Copy the records below, swapping "GUI agent" for "desktop agent" everywhere it occurs and leaving everything else unchanged.

========

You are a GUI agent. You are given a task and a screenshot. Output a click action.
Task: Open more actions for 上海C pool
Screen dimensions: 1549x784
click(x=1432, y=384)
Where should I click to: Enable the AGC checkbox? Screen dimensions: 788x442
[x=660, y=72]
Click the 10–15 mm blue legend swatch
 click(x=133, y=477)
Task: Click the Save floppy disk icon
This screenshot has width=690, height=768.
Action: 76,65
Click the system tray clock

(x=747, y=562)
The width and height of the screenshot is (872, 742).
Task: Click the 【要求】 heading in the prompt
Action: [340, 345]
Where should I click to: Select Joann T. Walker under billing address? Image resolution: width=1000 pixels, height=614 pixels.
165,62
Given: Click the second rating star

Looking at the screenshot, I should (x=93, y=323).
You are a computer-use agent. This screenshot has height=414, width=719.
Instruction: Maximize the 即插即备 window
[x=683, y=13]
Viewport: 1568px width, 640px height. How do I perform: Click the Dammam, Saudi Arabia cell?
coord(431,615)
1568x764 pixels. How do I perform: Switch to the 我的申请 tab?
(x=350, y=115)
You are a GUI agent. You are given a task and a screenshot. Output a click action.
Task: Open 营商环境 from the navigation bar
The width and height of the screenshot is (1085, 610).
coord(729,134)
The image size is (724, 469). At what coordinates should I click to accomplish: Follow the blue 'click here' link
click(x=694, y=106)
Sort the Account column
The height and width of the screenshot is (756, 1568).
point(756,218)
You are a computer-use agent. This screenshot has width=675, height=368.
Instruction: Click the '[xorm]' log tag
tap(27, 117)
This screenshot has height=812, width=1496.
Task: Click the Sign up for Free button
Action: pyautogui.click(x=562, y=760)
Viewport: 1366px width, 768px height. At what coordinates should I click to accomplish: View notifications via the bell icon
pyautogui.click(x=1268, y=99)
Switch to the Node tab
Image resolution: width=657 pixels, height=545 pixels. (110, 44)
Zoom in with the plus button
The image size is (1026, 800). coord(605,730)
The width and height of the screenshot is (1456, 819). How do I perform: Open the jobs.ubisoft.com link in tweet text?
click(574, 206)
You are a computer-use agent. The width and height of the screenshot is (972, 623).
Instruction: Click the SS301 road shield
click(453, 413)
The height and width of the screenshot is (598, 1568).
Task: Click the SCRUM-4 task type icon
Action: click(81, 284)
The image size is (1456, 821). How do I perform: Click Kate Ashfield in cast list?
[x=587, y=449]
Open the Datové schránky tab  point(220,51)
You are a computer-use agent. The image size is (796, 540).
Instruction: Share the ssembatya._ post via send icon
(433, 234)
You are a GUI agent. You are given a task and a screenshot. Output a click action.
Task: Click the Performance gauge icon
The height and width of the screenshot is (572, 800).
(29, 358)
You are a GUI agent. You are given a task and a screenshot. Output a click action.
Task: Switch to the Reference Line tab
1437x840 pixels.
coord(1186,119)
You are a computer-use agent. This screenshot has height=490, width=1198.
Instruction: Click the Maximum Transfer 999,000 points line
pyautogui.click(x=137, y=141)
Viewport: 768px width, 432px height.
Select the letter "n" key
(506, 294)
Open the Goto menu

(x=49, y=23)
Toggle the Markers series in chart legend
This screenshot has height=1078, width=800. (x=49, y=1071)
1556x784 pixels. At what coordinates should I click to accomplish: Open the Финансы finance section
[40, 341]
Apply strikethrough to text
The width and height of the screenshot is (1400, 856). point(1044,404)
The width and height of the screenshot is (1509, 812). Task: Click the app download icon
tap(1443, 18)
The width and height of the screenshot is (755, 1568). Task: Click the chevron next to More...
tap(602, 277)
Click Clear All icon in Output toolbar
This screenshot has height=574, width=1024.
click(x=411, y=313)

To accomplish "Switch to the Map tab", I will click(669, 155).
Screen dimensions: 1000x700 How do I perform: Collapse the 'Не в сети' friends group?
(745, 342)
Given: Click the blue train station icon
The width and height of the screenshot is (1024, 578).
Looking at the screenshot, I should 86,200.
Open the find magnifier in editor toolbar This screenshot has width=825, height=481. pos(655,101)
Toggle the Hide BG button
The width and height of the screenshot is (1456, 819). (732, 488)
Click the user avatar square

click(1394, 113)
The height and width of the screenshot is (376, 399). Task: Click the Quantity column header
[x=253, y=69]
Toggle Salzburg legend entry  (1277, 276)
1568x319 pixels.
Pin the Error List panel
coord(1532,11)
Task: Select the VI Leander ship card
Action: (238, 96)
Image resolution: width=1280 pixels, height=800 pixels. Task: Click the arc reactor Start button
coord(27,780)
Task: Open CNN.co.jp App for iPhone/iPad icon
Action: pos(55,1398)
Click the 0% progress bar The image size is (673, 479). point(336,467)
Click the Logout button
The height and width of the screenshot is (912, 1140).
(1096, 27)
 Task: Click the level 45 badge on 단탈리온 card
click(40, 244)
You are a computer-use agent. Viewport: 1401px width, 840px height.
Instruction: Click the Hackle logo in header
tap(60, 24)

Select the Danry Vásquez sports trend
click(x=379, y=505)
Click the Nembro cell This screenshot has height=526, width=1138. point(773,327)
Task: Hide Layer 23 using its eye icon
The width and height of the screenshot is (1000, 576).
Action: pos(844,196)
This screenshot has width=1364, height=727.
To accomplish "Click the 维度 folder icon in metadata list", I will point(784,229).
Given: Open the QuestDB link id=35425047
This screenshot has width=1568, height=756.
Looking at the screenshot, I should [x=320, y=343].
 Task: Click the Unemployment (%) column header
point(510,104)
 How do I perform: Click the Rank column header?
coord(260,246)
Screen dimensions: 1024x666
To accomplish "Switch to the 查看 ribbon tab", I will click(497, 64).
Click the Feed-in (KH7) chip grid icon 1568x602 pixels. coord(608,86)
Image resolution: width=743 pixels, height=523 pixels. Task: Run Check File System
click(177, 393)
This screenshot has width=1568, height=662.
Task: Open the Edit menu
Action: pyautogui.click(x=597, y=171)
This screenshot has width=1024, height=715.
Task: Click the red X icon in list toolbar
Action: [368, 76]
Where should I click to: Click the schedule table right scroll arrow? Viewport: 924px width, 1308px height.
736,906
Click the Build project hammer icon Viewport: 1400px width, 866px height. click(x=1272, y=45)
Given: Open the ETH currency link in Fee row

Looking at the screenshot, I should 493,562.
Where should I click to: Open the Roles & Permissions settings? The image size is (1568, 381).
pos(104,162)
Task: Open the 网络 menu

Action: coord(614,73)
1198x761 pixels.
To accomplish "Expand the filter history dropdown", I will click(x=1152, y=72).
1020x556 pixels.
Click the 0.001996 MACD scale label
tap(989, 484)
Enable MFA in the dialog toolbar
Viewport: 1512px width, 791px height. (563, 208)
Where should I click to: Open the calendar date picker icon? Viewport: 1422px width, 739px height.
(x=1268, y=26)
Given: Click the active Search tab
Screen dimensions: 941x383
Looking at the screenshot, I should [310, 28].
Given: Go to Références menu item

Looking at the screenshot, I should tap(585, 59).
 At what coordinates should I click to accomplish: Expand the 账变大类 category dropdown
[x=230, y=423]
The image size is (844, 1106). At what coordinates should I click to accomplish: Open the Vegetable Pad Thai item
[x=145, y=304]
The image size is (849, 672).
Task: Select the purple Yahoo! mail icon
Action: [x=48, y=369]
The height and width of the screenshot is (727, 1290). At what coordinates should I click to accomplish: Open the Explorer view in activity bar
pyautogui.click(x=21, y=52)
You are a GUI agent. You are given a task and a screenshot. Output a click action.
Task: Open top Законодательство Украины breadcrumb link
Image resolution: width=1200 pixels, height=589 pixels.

========

# Reply to the task
You are a desktop agent. You are given a task and a screenshot. Output a click action.
Task: Open more actions for 上海C pool
Screen dimensions: 1549x784
click(x=1432, y=384)
Where should I click to: Enable the AGC checkbox? Screen dimensions: 788x442
[x=660, y=72]
Click the 10–15 mm blue legend swatch
 click(x=133, y=477)
Task: Click the Save floppy disk icon
This screenshot has width=690, height=768.
Action: 76,65
Click the system tray clock

(x=747, y=562)
The width and height of the screenshot is (872, 742).
Task: Click the 【要求】 heading in the prompt
Action: [340, 345]
Where should I click to: Select Joann T. Walker under billing address? Image resolution: width=1000 pixels, height=614 pixels.
165,62
Given: Click the second rating star

Looking at the screenshot, I should (x=93, y=323).
You are a computer-use agent. This screenshot has height=414, width=719.
Instruction: Maximize the 即插即备 window
[x=683, y=13]
Viewport: 1568px width, 640px height. How do I perform: Click the Dammam, Saudi Arabia cell?
coord(431,615)
1568x764 pixels. How do I perform: Switch to the 我的申请 tab?
(x=350, y=115)
You are a desktop agent. You are given a task and a screenshot. Output a click action.
Task: Open 营商环境 from the navigation bar
The width and height of the screenshot is (1085, 610).
coord(729,134)
The image size is (724, 469). At what coordinates should I click to accomplish: Follow the blue 'click here' link
click(x=694, y=106)
Sort the Account column
The height and width of the screenshot is (756, 1568).
point(756,218)
You are a computer-use agent. This screenshot has width=675, height=368.
Instruction: Click the '[xorm]' log tag
tap(27, 117)
This screenshot has height=812, width=1496.
Task: Click the Sign up for Free button
Action: pyautogui.click(x=562, y=760)
Viewport: 1366px width, 768px height. At what coordinates should I click to accomplish: View notifications via the bell icon
pyautogui.click(x=1268, y=99)
Switch to the Node tab
Image resolution: width=657 pixels, height=545 pixels. (110, 44)
Zoom in with the plus button
The image size is (1026, 800). coord(605,730)
The width and height of the screenshot is (1456, 819). How do I perform: Open the jobs.ubisoft.com link in tweet text?
click(574, 206)
You are a computer-use agent. The width and height of the screenshot is (972, 623).
Instruction: Click the SS301 road shield
click(453, 413)
The height and width of the screenshot is (598, 1568).
Task: Click the SCRUM-4 task type icon
Action: click(81, 284)
The image size is (1456, 821). How do I perform: Click Kate Ashfield in cast list?
[x=587, y=449]
Open the Datové schránky tab  point(220,51)
You are a computer-use agent. The image size is (796, 540).
Instruction: Share the ssembatya._ post via send icon
(433, 234)
You are a desktop agent. You are given a task and a screenshot. Output a click action.
Task: Click the Performance gauge icon
The height and width of the screenshot is (572, 800).
(29, 358)
You are a desktop agent. You are given a task and a screenshot. Output a click action.
Task: Switch to the Reference Line tab
1437x840 pixels.
coord(1186,119)
You are a computer-use agent. This screenshot has height=490, width=1198.
Instruction: Click the Maximum Transfer 999,000 points line
pyautogui.click(x=137, y=141)
Viewport: 768px width, 432px height.
Select the letter "n" key
(506, 294)
Open the Goto menu

(x=49, y=23)
Toggle the Markers series in chart legend
This screenshot has height=1078, width=800. (x=49, y=1071)
1556x784 pixels. At what coordinates should I click to accomplish: Open the Финансы finance section
[40, 341]
Apply strikethrough to text
The width and height of the screenshot is (1400, 856). point(1044,404)
The width and height of the screenshot is (1509, 812). Task: Click the app download icon
tap(1443, 18)
The width and height of the screenshot is (755, 1568). Task: Click the chevron next to More...
tap(602, 277)
Click Clear All icon in Output toolbar
This screenshot has height=574, width=1024.
click(x=411, y=313)

To accomplish "Switch to the Map tab", I will click(669, 155).
Screen dimensions: 1000x700 How do I perform: Collapse the 'Не в сети' friends group?
(745, 342)
Given: Click the blue train station icon
The width and height of the screenshot is (1024, 578).
Looking at the screenshot, I should 86,200.
Open the find magnifier in editor toolbar This screenshot has width=825, height=481. pos(655,101)
Toggle the Hide BG button
The width and height of the screenshot is (1456, 819). (732, 488)
Click the user avatar square

click(1394, 113)
The height and width of the screenshot is (376, 399). Task: Click the Quantity column header
[x=253, y=69]
Toggle Salzburg legend entry  (1277, 276)
1568x319 pixels.
Pin the Error List panel
coord(1532,11)
Task: Select the VI Leander ship card
Action: (238, 96)
Image resolution: width=1280 pixels, height=800 pixels. Task: Click the arc reactor Start button
coord(27,780)
Task: Open CNN.co.jp App for iPhone/iPad icon
Action: pos(55,1398)
Click the 0% progress bar The image size is (673, 479). point(336,467)
Click the Logout button
The height and width of the screenshot is (912, 1140).
(1096, 27)
 Task: Click the level 45 badge on 단탈리온 card
click(40, 244)
You are a computer-use agent. Viewport: 1401px width, 840px height.
Instruction: Click the Hackle logo in header
tap(60, 24)

Select the Danry Vásquez sports trend
click(x=379, y=505)
Click the Nembro cell This screenshot has height=526, width=1138. point(773,327)
Task: Hide Layer 23 using its eye icon
The width and height of the screenshot is (1000, 576).
Action: pos(844,196)
This screenshot has width=1364, height=727.
To accomplish "Click the 维度 folder icon in metadata list", I will point(784,229).
Given: Open the QuestDB link id=35425047
This screenshot has width=1568, height=756.
Looking at the screenshot, I should [x=320, y=343].
 Task: Click the Unemployment (%) column header
point(510,104)
 How do I perform: Click the Rank column header?
coord(260,246)
Screen dimensions: 1024x666
To accomplish "Switch to the 查看 ribbon tab", I will click(497, 64).
Click the Feed-in (KH7) chip grid icon 1568x602 pixels. coord(608,86)
Image resolution: width=743 pixels, height=523 pixels. Task: Run Check File System
click(177, 393)
This screenshot has width=1568, height=662.
Task: Open the Edit menu
Action: pyautogui.click(x=597, y=171)
This screenshot has width=1024, height=715.
Task: Click the red X icon in list toolbar
Action: [368, 76]
Where should I click to: Click the schedule table right scroll arrow? Viewport: 924px width, 1308px height.
736,906
Click the Build project hammer icon Viewport: 1400px width, 866px height. click(x=1272, y=45)
Given: Open the ETH currency link in Fee row

Looking at the screenshot, I should 493,562.
Where should I click to: Open the Roles & Permissions settings? The image size is (1568, 381).
pos(104,162)
Task: Open the 网络 menu

Action: coord(614,73)
1198x761 pixels.
To accomplish "Expand the filter history dropdown", I will click(x=1152, y=72).
1020x556 pixels.
Click the 0.001996 MACD scale label
tap(989, 484)
Enable MFA in the dialog toolbar
Viewport: 1512px width, 791px height. (563, 208)
Where should I click to: Open the calendar date picker icon? Viewport: 1422px width, 739px height.
(x=1268, y=26)
Given: Click the active Search tab
Screen dimensions: 941x383
Looking at the screenshot, I should [310, 28].
Given: Go to Références menu item

Looking at the screenshot, I should tap(585, 59).
 At what coordinates should I click to accomplish: Expand the 账变大类 category dropdown
[x=230, y=423]
The image size is (844, 1106). At what coordinates should I click to accomplish: Open the Vegetable Pad Thai item
[x=145, y=304]
The image size is (849, 672).
Task: Select the purple Yahoo! mail icon
Action: [x=48, y=369]
The height and width of the screenshot is (727, 1290). At what coordinates should I click to accomplish: Open the Explorer view in activity bar
pyautogui.click(x=21, y=52)
You are a desktop agent. You are given a task and a screenshot. Output a click action.
Task: Open top Законодательство Украины breadcrumb link
Image resolution: width=1200 pixels, height=589 pixels.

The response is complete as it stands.